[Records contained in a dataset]
..........

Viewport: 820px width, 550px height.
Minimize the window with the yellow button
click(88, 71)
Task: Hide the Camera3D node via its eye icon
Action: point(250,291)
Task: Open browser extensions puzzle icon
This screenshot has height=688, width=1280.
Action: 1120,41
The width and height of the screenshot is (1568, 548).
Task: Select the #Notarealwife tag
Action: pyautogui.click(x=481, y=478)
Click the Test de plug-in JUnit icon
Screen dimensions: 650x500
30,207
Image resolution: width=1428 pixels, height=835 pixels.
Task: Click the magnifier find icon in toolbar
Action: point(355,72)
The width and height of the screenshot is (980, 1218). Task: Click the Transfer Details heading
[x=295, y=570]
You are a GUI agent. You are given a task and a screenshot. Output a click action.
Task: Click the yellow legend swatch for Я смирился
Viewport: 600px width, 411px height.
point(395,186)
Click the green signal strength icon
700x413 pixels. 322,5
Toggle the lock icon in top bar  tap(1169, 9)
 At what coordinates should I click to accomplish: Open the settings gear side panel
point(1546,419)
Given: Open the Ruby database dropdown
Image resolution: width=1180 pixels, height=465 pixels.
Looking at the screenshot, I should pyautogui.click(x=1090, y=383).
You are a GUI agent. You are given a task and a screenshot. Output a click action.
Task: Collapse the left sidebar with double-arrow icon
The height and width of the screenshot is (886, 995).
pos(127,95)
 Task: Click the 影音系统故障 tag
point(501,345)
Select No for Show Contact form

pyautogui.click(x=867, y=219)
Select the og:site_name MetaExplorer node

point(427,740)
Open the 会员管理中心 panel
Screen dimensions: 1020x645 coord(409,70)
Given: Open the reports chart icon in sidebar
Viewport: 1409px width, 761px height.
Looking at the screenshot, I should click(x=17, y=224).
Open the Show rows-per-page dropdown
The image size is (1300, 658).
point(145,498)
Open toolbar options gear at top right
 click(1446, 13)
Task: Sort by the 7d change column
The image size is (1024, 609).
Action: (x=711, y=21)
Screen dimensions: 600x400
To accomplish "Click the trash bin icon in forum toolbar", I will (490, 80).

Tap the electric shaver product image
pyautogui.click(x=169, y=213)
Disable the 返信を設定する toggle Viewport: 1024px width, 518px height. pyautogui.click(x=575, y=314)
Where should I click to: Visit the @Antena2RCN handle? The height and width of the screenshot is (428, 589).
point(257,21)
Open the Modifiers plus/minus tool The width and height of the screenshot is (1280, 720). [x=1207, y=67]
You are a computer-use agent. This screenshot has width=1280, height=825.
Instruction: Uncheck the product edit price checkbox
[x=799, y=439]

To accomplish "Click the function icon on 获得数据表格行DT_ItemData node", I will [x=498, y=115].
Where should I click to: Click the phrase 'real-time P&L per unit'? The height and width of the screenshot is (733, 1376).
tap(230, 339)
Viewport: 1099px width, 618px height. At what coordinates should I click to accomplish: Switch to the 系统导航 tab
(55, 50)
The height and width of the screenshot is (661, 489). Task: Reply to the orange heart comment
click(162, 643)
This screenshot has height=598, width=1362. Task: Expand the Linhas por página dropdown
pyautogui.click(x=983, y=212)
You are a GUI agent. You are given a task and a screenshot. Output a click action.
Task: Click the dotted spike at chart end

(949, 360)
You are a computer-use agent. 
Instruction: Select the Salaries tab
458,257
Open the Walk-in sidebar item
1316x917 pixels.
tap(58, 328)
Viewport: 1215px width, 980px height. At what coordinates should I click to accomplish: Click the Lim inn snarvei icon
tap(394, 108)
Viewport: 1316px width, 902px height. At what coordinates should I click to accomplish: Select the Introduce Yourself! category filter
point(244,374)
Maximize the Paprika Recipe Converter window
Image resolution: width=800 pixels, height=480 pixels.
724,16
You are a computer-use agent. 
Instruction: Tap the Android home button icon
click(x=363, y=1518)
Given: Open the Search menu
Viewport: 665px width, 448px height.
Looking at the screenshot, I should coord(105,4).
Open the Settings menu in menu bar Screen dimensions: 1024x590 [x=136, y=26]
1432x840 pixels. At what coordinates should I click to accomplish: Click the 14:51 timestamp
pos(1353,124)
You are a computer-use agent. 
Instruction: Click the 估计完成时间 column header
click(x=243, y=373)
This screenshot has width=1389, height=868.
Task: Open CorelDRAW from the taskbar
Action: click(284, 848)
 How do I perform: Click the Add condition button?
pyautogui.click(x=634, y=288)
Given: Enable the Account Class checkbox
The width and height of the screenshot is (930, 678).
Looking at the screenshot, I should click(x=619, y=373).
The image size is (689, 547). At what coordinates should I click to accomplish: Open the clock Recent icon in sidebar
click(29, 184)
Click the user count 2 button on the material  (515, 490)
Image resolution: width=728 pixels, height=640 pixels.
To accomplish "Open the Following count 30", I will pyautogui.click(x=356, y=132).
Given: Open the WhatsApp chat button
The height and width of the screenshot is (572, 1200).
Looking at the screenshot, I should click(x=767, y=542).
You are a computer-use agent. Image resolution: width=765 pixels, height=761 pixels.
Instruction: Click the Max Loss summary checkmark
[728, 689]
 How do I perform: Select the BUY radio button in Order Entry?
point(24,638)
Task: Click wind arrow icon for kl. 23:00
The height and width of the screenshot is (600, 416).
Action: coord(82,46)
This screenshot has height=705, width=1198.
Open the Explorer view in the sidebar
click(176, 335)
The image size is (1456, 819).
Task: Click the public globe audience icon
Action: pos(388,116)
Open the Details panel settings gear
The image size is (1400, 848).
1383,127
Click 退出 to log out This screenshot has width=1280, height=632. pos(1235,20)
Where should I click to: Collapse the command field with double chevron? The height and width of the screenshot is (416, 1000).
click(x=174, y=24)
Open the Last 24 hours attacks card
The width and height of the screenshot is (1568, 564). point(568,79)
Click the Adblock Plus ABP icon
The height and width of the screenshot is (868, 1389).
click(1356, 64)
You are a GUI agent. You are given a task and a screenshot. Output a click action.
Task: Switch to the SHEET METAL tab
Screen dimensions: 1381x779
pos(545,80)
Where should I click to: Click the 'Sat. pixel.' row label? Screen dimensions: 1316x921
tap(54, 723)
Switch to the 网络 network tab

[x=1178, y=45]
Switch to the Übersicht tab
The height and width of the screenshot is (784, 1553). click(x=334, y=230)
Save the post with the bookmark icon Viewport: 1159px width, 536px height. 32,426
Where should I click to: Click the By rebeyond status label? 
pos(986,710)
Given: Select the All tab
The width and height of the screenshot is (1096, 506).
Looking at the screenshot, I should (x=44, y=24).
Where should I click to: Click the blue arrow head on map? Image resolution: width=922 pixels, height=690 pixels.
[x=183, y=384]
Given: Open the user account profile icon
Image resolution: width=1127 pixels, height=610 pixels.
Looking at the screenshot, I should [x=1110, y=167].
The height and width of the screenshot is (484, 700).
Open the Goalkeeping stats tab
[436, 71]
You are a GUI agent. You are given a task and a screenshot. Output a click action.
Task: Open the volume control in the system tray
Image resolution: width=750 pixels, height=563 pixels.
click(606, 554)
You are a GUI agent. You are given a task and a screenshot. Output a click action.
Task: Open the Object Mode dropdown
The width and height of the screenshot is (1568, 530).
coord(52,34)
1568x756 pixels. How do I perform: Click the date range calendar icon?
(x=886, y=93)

..........

Task instructions. The expected output is the lines from the one holding "Where should I click to: Click the blue" through the last line of the data, exactly as they appear, with nothing before or after.

Solution to this task.
Where should I click to: Click the blue arrow head on map? Image resolution: width=922 pixels, height=690 pixels.
[x=183, y=384]
Given: Open the user account profile icon
Image resolution: width=1127 pixels, height=610 pixels.
Looking at the screenshot, I should [x=1110, y=167].
The height and width of the screenshot is (484, 700).
Open the Goalkeeping stats tab
[436, 71]
You are a GUI agent. You are given a task and a screenshot. Output a click action.
Task: Open the volume control in the system tray
Image resolution: width=750 pixels, height=563 pixels.
click(606, 554)
You are a GUI agent. You are given a task and a screenshot. Output a click action.
Task: Open the Object Mode dropdown
The width and height of the screenshot is (1568, 530).
coord(52,34)
1568x756 pixels. How do I perform: Click the date range calendar icon?
(x=886, y=93)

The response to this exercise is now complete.